A reportagem do site Grajaú de Fato entrevistou o casal de jovens, José Carlos Sousa de Almeida, 16 anos, morador do bairro Canoeiro e a jovem Keilane Freitas Cardoso, 16 anos, moradora da Vilinha.

Os dois estudantes do Colégio Dimas Simas Lima, da rede estadual de ensino, explicaram o que os levaram a questionar algumas posições do prefeito Mercial Lima de Arruda. Eles falaram do Hospital São Francisco de Assis, prestes a fechar as portas, e da situação da Rua José Rodrigues da Costa, no Canoeiro, que incomoda os estudantes pela situação precária que exibe nos períodos de chuva.

Entre uma fala e outra dos jovens, no palanque montado para a festa dos 200 anos de Grajaú, em março, os jovens disseram: “Frei Alberto não gostaria de ver o hospital que ele construiu com tanto trabalho sendo fechado. Não estamos aqui para agredir ninguém, mas é preciso dizer que Grajaú faz 200 anos e é um município que não tem quase nada”, disse o jovem José Carlos na frente de várias autoridades que estavam no palanque, entre elas, o vice-governador, Washington Luiz. Já a estudante Keilane reivindicou. “Nós somos estudantes, e a rua do nosso colégio é lamentável. Pedimos ao prefeito Mercial um pouco mais de sensibilidade, pois nós estudamos e queremos melhoras”.

Na entrevista ao casal, José Carlos frisou que a iniciativa foi dos dois e que não tem ninguém por trás das palavras que eles falaram no palco dos 200 anos de Grajaú. Keilane, por sua vez, afirmou que faria novamente e não se arrepende de ter questionado a situação do município no alto dos seus 200 anos. A jovem disse ainda que se não tivesse subido no palco e falado, não teria ficado bem consigo mesma. Para ela foi questão de honra.
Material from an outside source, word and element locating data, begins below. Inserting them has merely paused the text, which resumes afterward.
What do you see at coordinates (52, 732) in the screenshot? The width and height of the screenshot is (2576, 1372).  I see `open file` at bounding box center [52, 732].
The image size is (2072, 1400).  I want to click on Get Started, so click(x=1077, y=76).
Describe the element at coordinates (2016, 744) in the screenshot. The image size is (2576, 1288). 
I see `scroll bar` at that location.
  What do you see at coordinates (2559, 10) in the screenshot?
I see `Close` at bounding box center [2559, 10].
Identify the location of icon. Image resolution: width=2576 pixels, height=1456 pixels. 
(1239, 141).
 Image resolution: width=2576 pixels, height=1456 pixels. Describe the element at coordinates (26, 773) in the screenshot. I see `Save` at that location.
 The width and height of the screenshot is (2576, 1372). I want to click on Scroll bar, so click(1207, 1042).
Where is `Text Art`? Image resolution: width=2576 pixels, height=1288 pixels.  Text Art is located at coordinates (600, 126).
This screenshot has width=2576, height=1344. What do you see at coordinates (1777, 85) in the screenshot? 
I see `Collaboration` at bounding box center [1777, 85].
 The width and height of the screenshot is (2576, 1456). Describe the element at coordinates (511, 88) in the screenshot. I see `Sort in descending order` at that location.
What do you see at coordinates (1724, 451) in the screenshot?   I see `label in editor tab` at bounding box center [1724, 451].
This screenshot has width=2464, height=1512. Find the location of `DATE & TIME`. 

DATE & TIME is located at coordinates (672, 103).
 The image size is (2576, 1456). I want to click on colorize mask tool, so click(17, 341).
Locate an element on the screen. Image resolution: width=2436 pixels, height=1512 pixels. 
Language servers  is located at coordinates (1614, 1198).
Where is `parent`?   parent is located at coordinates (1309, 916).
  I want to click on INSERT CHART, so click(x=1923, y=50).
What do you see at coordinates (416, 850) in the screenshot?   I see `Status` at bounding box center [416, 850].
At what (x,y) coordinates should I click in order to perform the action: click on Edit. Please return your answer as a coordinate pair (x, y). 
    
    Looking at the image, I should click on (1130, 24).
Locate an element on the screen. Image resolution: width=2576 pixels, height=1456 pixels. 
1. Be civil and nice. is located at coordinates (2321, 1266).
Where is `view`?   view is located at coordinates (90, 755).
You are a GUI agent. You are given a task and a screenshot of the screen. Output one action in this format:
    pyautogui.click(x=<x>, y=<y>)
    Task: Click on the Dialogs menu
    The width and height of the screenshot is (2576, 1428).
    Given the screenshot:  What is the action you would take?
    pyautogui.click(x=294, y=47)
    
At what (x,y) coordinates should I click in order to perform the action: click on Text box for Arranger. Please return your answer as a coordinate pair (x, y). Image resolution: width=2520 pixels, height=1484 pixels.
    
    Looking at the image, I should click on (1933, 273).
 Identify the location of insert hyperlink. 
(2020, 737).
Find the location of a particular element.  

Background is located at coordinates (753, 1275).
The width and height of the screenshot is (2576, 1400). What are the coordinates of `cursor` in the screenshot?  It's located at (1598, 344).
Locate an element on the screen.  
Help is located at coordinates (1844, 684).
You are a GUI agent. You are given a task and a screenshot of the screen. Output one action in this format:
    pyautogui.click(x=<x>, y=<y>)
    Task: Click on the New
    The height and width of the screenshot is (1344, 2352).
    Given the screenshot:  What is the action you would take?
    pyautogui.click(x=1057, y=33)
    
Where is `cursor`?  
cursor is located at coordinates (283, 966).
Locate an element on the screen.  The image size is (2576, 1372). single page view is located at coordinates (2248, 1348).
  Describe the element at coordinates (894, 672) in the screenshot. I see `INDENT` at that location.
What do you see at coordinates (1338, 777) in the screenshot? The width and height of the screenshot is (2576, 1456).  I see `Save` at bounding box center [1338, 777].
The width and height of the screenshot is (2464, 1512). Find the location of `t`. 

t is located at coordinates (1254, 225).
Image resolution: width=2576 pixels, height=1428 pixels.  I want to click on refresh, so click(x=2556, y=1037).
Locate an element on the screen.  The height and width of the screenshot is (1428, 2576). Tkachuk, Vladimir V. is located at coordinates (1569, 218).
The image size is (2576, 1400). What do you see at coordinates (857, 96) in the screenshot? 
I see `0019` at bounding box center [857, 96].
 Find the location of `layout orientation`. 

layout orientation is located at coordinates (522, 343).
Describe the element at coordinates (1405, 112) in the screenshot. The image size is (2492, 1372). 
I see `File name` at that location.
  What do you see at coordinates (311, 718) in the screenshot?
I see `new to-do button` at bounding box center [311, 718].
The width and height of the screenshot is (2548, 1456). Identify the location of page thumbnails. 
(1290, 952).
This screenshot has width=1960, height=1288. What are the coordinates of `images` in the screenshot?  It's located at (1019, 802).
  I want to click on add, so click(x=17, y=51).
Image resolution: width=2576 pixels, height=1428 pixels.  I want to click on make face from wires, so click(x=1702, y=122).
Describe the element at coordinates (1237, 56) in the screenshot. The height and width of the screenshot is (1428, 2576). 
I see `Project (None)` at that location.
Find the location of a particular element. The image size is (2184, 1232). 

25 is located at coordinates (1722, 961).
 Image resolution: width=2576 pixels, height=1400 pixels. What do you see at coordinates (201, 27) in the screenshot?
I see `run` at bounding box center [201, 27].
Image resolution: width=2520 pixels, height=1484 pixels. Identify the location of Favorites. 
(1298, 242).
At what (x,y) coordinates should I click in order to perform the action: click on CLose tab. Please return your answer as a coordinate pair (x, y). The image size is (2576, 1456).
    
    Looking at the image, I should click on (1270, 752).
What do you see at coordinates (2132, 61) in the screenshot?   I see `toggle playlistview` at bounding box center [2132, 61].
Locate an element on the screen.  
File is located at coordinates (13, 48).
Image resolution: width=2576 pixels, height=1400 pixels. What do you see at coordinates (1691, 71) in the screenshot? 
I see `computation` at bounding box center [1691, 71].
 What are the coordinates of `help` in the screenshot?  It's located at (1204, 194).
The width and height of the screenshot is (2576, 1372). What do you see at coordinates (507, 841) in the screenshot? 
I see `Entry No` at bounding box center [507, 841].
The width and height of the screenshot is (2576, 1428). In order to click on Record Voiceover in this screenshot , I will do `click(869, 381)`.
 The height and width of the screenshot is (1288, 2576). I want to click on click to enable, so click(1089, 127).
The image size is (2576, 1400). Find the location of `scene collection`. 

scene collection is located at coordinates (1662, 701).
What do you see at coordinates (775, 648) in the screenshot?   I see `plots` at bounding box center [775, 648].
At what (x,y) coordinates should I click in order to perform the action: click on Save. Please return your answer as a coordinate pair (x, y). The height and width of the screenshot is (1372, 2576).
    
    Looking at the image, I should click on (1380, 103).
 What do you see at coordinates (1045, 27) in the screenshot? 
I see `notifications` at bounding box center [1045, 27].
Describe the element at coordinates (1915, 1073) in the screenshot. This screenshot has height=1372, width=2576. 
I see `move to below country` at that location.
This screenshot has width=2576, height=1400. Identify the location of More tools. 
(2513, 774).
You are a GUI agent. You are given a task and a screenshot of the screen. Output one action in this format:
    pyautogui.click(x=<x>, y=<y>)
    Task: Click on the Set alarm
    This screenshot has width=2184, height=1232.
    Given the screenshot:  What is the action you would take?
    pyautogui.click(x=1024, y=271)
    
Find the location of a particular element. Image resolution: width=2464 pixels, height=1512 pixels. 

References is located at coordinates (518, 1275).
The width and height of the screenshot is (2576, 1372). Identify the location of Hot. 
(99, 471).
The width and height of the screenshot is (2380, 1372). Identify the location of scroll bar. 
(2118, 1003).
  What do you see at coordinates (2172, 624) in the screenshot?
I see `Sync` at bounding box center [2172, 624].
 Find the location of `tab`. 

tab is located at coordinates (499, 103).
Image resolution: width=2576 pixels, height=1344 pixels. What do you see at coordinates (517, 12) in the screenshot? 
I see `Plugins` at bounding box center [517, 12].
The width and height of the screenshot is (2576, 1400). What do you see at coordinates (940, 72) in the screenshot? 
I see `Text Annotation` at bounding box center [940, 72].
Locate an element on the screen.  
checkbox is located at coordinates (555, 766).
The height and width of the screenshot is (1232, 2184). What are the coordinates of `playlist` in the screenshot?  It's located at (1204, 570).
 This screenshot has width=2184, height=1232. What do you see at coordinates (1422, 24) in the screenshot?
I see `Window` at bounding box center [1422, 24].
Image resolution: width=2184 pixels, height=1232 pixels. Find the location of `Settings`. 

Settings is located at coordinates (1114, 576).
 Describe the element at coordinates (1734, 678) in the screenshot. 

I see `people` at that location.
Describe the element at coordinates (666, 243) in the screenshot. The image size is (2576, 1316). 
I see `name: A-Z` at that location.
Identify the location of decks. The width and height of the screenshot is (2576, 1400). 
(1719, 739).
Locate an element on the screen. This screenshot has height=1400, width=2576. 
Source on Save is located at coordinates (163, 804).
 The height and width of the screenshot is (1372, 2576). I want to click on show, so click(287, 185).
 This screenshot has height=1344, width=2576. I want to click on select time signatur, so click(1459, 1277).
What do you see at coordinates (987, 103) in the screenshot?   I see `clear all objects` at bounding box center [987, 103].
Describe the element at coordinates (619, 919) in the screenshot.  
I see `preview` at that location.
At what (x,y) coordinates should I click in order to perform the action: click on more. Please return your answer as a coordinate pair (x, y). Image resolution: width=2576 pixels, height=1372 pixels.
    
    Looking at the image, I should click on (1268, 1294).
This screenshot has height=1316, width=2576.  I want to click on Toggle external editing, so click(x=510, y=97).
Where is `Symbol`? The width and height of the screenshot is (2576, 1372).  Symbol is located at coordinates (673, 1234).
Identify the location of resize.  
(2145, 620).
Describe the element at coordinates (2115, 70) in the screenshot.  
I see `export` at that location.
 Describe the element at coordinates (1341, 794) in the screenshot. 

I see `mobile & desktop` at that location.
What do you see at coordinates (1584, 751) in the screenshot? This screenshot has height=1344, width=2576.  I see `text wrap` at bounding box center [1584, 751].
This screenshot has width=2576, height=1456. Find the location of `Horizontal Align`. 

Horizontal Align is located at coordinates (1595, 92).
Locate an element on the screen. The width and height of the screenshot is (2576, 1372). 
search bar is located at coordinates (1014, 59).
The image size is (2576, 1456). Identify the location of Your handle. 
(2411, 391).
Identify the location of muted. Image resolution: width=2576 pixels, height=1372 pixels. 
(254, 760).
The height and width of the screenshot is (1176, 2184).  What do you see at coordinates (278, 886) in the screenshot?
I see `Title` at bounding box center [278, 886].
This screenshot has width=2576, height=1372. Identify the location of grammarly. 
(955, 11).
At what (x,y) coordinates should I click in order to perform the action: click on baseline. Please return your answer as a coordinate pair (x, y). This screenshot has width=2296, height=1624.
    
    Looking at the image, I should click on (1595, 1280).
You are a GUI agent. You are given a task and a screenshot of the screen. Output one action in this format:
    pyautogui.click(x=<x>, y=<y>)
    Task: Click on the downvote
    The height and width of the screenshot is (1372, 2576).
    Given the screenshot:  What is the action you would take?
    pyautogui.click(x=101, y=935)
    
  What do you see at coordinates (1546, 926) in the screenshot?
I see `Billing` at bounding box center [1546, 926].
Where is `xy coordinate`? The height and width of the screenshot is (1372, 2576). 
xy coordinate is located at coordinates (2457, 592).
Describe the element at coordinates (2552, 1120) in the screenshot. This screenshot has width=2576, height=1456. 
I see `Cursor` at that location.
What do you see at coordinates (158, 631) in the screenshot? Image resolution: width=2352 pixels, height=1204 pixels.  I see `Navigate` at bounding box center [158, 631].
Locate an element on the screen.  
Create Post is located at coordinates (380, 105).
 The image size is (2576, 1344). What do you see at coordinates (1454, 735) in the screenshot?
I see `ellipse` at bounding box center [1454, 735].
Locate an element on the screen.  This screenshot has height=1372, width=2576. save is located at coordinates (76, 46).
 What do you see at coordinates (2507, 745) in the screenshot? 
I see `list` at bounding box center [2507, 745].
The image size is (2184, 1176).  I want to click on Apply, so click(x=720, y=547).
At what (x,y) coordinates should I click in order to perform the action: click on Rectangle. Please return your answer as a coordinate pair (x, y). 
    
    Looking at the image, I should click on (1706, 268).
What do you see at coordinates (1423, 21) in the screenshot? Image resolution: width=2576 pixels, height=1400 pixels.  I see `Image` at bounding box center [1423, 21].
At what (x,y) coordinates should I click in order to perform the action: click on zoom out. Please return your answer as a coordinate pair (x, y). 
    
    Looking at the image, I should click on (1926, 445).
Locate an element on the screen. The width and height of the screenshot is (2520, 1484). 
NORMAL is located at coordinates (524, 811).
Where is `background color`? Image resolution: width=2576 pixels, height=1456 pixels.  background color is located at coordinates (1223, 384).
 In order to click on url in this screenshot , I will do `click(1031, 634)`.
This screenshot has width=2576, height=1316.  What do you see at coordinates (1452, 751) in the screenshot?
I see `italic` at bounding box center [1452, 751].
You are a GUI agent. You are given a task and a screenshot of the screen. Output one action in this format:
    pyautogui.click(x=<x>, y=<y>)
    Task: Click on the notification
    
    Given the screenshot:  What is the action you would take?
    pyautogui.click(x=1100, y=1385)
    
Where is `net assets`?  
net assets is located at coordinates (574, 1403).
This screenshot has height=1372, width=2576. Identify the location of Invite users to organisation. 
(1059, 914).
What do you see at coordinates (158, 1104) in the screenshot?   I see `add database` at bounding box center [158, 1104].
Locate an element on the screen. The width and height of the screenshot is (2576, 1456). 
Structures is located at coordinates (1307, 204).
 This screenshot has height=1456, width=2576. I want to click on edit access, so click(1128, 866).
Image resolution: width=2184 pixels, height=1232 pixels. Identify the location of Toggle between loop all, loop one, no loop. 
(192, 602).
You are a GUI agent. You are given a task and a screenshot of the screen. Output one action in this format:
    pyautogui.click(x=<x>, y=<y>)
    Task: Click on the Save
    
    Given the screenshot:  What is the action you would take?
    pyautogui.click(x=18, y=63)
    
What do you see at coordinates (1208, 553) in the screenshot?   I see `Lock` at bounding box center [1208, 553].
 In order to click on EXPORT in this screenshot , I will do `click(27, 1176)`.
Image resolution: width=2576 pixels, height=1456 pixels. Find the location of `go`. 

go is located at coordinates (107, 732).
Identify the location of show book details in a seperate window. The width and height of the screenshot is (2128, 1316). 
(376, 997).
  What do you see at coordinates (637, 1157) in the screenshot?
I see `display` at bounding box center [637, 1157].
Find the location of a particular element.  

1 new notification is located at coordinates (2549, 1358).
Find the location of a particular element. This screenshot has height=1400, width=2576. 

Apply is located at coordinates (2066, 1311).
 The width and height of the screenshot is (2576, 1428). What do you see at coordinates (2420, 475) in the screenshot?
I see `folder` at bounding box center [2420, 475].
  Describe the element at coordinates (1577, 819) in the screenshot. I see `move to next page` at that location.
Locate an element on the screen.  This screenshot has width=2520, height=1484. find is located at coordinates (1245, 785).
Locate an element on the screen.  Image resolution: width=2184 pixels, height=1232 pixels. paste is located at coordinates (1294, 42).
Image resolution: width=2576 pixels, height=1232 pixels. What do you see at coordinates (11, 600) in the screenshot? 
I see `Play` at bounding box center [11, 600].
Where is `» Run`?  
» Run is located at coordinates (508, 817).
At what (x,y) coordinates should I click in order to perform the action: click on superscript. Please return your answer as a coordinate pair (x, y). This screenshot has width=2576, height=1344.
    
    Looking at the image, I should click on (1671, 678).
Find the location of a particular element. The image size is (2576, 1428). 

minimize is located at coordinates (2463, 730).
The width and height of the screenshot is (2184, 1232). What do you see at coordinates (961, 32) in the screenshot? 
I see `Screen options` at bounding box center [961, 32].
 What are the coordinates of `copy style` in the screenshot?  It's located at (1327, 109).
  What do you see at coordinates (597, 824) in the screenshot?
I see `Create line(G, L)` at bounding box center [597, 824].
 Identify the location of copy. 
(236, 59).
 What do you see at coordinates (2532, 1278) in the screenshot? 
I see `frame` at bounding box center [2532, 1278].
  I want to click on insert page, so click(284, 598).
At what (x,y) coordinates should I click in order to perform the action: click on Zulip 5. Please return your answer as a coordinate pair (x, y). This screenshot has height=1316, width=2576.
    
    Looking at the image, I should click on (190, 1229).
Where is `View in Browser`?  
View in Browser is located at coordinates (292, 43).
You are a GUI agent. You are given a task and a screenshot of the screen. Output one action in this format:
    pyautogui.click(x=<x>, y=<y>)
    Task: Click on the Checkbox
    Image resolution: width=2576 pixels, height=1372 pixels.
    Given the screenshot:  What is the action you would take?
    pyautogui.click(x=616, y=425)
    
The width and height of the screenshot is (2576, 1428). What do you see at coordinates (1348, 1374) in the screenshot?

Os jovens não questionaram e exigiram mudanças políticas do prefeito Mercial por acaso no dia do aniversário de Grajaú. José Carlos já venceu uma eleição no Colégio Dimas e se tornou prefeito da escola em 2007. Foi a partir daí que ele começou a se interessar pela política. Atualmente é membro do colegiado da instituição de ensino. Keilane também é líder de classe e exerce a política todos os dias junto aos seus companheiros de sala de aula.

Sobre o boato de que a direção do Colégio teria chamado os alunos para repreendê-los, inclusive para suspendê-los pela atitude, os jovens negaram. Disseram que foram sim chamados pela direção, mas apenas para explicar o ocorrido.